### TESTO DA LEGGERE
+ + +

Il vegetarianesimo è un atto di affetto e rispetto per molti esseri viventi, che non vengono più sottoposti all’uccisione per trarne le loro carni. Quindi è ampliamento dell’unità amore (posto che il vegetarianesimo venga deciso per amore, e non per altri ragioni). Questo ampliamento non è da disprezzare: si parla tanto, dai patrioti, di ampliare dalla famiglia alla patria; dagli europeisti, dalla nazione al continente; dai mondialisti, dal continente al mondo; e perché non deve aver valore un allargamento di attenzione, di solidarietà dal genere umano a tanti esseri animali, in ciò che è finora possibile? L’amore se è vero,tende ad attuarsi e perciò sta nel concreto, pur sollecitando la realtà ad aprirsi sempre più. E in questo caso non accetta una barriera per sempre fissa e invalicabile, tenta il concretamente possibile per liberare; ed è certamente un buon passo in questo il mutare la considerazione che facciamo di tanti esseri viventi.
Noi ci troviamo in una realtà in cui siamo nella tentazione di essere chiusi l’uno all’altro; e questa chiusura (che è egocentrismo, assolutizzazione di sé) è una delle forme del peccato, detto originale perché sta al punto di partenza. Al punto di arrivo sta la compresenza degli esseri aperti l’uno all’altro, tutti amati e liberi, in un rapporto direi repubblicano, l’uno non considerando essenzialmente l’altro come mezzo,come strumento posseduto da altri,come cosa: l’Uno tutti dell’amore, il mondo delle coscienze.
In questa linea, o evoluzione o liberazione dal peccato di chiusura, noi facciamo tanti passi avanti quanto più ci rallegriamo di aumentare compagnie e collaborazioni,reagendo così alla soddisfazione di trovare e possedere soltanto cose, cioè mezzi, strumenti nostri, e al restare nella chiusura del proprio io, che diventa poi paura della propria morte, terrore del nulla.
Questo tendere all’ampliamento, a fare tali passi avanti, ci fa sentire un’altra cosa importante: che al bene verso cui andiamo e può essere oggi una musica, una soddisfazione – non vogliamo andare da soli, ma insieme con altri, con molti, coralmente, con tutti. Non è facile arrivare a sentire tutti; ma si è agevolati in questo se si toglie l’arresto a sentire uno, due, tre, quattro,”e poi basta”; e si è invece disposti ad andare oltre, arrivando ad altri, via via sempre più. Cosi viviamo nella direzione di ampliamento infinito, anche se nel concreto e nei limiti attuali noi non possiamo toccare veramente tutti. Il concetto religioso che sta qui è molto importante: che è finito il rapporto tra l’individuo isolato e Dio; e che noi intendiamo la liberazione nostra, insieme con tutti.
Con l’alimentazione carnea noi sfruttiamo un vasto gruppo di esseri viventi, e li sfruttiamo nel modo più radicale, perché le azioni verso di loro sono tutte volte al fine di utilizzarli stroncandone la vita. Ora mentre stiamo operando per togliere lo sfruttamento sociale tra uomo e uomo salendo di un grado verso il rispetto reciproco, è già qualche cosa salire di un grado per tanti esseri viventi, e utilizzarne i prodotti (può essere una forma di collaborazione in attesa di altre ulteriori a meno costrittive), ma non distruggendone l’esistenza. Un socialista si sente indotto ad essere vegetariano: non è una classe subalterna e oppressa anche quella de gli animali?

+ + +

### VOCI RIPORTATE
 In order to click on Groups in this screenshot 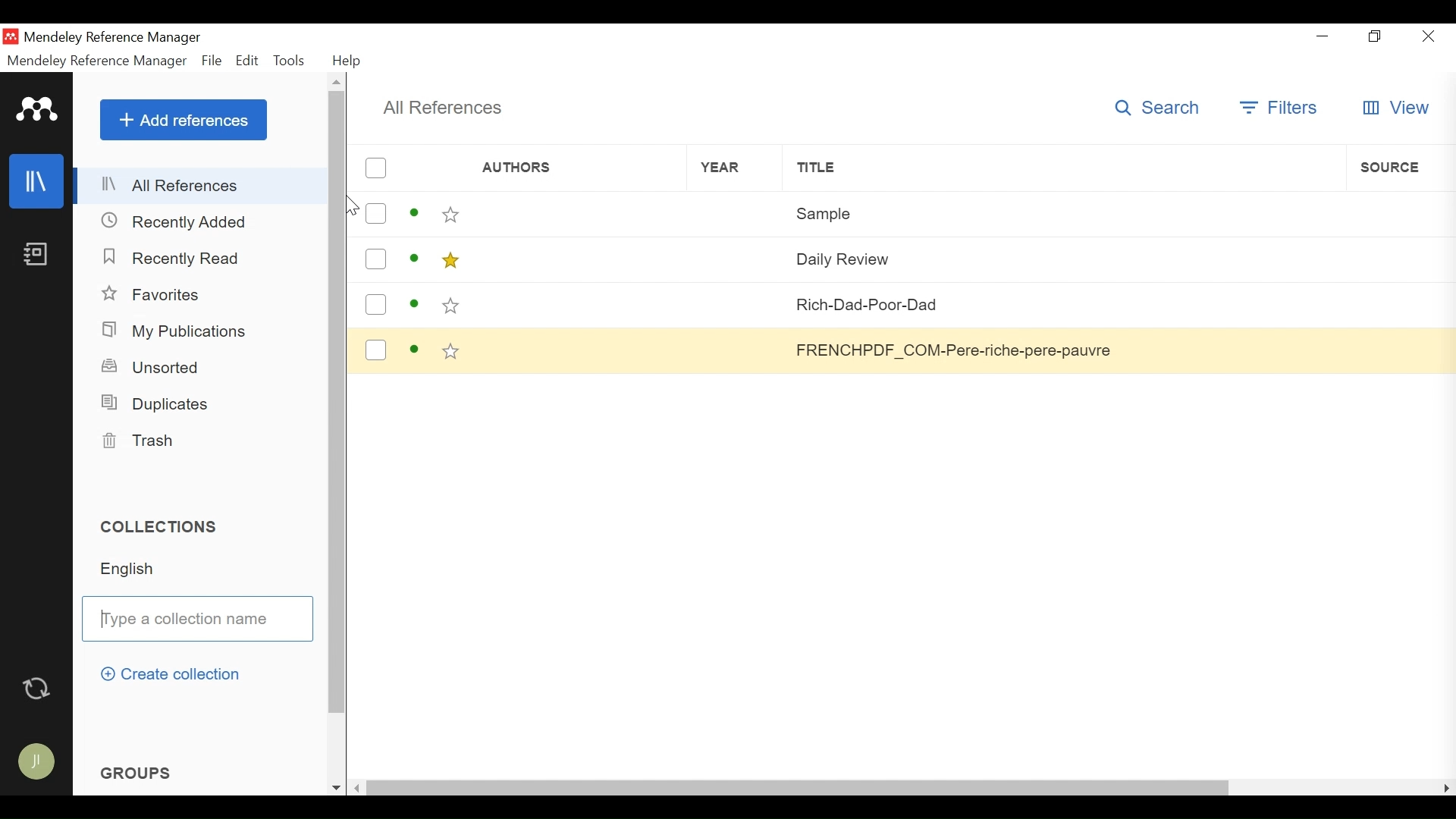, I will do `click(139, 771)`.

+ + +

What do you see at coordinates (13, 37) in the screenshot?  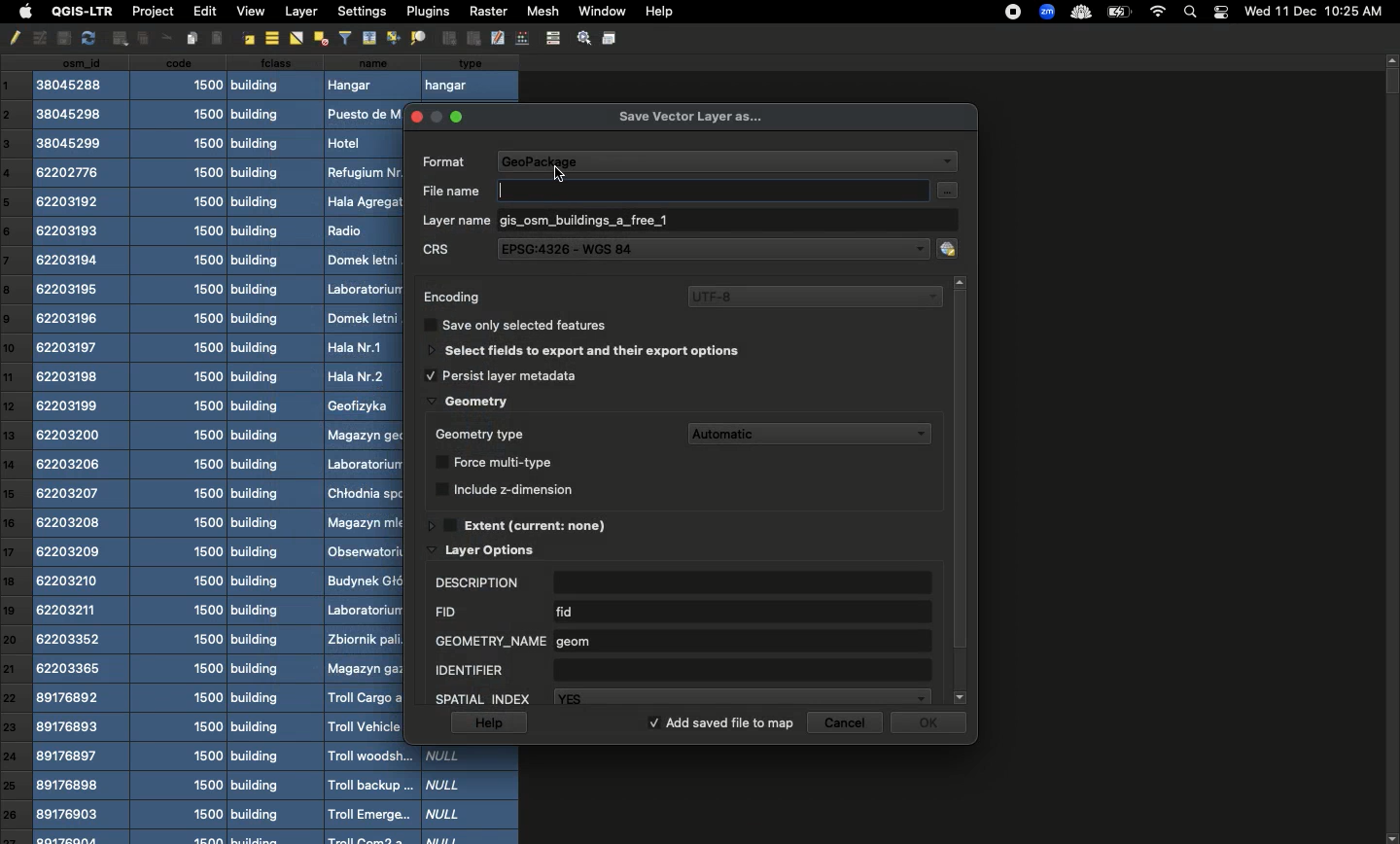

+ + +

### COSE DA FARE
1. Riassumi in forma più breve il paragrafo del testo sul vegetarianesimo che comincia con «Con l’alimentazione carnea», conservandone i fatti principali.
2. Riporta esattamente il passo del testo sul vegetarianesimo che va da «Noi ci troviamo» fino a «terrore del nulla.».
Le voci riportate sono materiale a sé, distinto dal testo.

### RISULTATI ATTESI
1. Mangiando carne sfruttiamo molti esseri viventi nel modo più radicale, perché li usiamo togliendo loro la vita. Mentre si lavora per eliminare lo sfruttamento sociale fra uomini, è già un passo avanti elevare il rispetto anche verso questi esseri, utilizzandone i prodotti senza distruggerne l’esistenza. Per questo un socialista si sente portato al vegetarianesimo, vedendo negli animali una classe subalterna e oppressa.

2.
Noi ci troviamo in una realtà in cui siamo nella tentazione di essere chiusi l’uno all’altro; e questa chiusura (che è egocentrismo, assolutizzazione di sé) è una delle forme del peccato, detto originale perché sta al punto di partenza. Al punto di arrivo sta la compresenza degli esseri aperti l’uno all’altro, tutti amati e liberi, in un rapporto direi repubblicano, l’uno non considerando essenzialmente l’altro come mezzo,come strumento posseduto da altri,come cosa: l’Uno tutti dell’amore, il mondo delle coscienze.
In questa linea, o evoluzione o liberazione dal peccato di chiusura, noi facciamo tanti passi avanti quanto più ci rallegriamo di aumentare compagnie e collaborazioni,reagendo così alla soddisfazione di trovare e possedere soltanto cose, cioè mezzi, strumenti nostri, e al restare nella chiusura del proprio io, che diventa poi paura della propria morte, terrore del nulla.